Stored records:

◇ ◇ ◇ ◇ ◇ ◇ ◇

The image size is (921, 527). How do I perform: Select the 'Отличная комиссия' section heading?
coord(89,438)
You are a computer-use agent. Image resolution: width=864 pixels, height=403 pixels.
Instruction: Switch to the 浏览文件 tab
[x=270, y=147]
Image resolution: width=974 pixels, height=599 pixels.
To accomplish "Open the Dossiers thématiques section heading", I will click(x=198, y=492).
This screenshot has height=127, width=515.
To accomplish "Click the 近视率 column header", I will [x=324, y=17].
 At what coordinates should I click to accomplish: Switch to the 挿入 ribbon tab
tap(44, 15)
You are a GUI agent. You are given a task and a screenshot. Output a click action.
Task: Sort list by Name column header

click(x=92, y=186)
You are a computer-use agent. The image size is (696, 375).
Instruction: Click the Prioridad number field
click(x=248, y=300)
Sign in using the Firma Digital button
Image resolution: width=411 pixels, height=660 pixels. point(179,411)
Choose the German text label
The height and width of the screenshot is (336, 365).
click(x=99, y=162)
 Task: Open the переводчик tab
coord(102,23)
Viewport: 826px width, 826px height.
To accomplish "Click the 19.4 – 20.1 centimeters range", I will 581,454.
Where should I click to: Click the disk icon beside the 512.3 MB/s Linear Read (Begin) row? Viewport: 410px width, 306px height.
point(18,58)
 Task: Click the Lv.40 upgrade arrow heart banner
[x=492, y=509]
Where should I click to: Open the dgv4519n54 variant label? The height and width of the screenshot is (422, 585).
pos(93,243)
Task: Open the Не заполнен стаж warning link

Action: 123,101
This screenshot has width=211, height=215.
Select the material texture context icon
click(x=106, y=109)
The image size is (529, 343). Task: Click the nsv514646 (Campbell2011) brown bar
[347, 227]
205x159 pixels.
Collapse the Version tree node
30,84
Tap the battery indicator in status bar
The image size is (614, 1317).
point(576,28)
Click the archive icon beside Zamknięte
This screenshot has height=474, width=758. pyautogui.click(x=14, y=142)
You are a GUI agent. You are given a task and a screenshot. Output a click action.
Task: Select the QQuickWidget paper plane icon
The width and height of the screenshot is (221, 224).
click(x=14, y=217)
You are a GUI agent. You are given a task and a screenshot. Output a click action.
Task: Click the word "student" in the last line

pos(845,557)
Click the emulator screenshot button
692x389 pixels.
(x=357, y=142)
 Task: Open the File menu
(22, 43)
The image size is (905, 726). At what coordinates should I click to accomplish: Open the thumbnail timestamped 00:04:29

◇ ◇ ◇ ◇ ◇ ◇ ◇

**Exercise aim**
An exact copy of all the records is what is needed here.

**Expected answer**
The image size is (921, 527). How do I perform: Select the 'Отличная комиссия' section heading?
coord(89,438)
You are a computer-use agent. Image resolution: width=864 pixels, height=403 pixels.
Instruction: Switch to the 浏览文件 tab
[x=270, y=147]
Image resolution: width=974 pixels, height=599 pixels.
To accomplish "Open the Dossiers thématiques section heading", I will click(x=198, y=492).
This screenshot has height=127, width=515.
To accomplish "Click the 近视率 column header", I will [x=324, y=17].
 At what coordinates should I click to accomplish: Switch to the 挿入 ribbon tab
tap(44, 15)
You are a GUI agent. You are given a task and a screenshot. Output a click action.
Task: Sort list by Name column header

click(x=92, y=186)
You are a computer-use agent. The image size is (696, 375).
Instruction: Click the Prioridad number field
click(x=248, y=300)
Sign in using the Firma Digital button
Image resolution: width=411 pixels, height=660 pixels. point(179,411)
Choose the German text label
The height and width of the screenshot is (336, 365).
click(x=99, y=162)
 Task: Open the переводчик tab
coord(102,23)
Viewport: 826px width, 826px height.
To accomplish "Click the 19.4 – 20.1 centimeters range", I will 581,454.
Where should I click to: Click the disk icon beside the 512.3 MB/s Linear Read (Begin) row? Viewport: 410px width, 306px height.
point(18,58)
 Task: Click the Lv.40 upgrade arrow heart banner
[x=492, y=509]
Where should I click to: Open the dgv4519n54 variant label? The height and width of the screenshot is (422, 585).
pos(93,243)
Task: Open the Не заполнен стаж warning link

Action: 123,101
This screenshot has width=211, height=215.
Select the material texture context icon
click(x=106, y=109)
The image size is (529, 343). Task: Click the nsv514646 (Campbell2011) brown bar
[347, 227]
205x159 pixels.
Collapse the Version tree node
30,84
Tap the battery indicator in status bar
The image size is (614, 1317).
point(576,28)
Click the archive icon beside Zamknięte
This screenshot has height=474, width=758. pyautogui.click(x=14, y=142)
You are a GUI agent. You are given a task and a screenshot. Output a click action.
Task: Select the QQuickWidget paper plane icon
The width and height of the screenshot is (221, 224).
click(x=14, y=217)
You are a GUI agent. You are given a task and a screenshot. Output a click action.
Task: Click the word "student" in the last line

pos(845,557)
Click the emulator screenshot button
692x389 pixels.
(x=357, y=142)
 Task: Open the File menu
(22, 43)
The image size is (905, 726). At what coordinates should I click to accomplish: Open the thumbnail timestamped 00:04:29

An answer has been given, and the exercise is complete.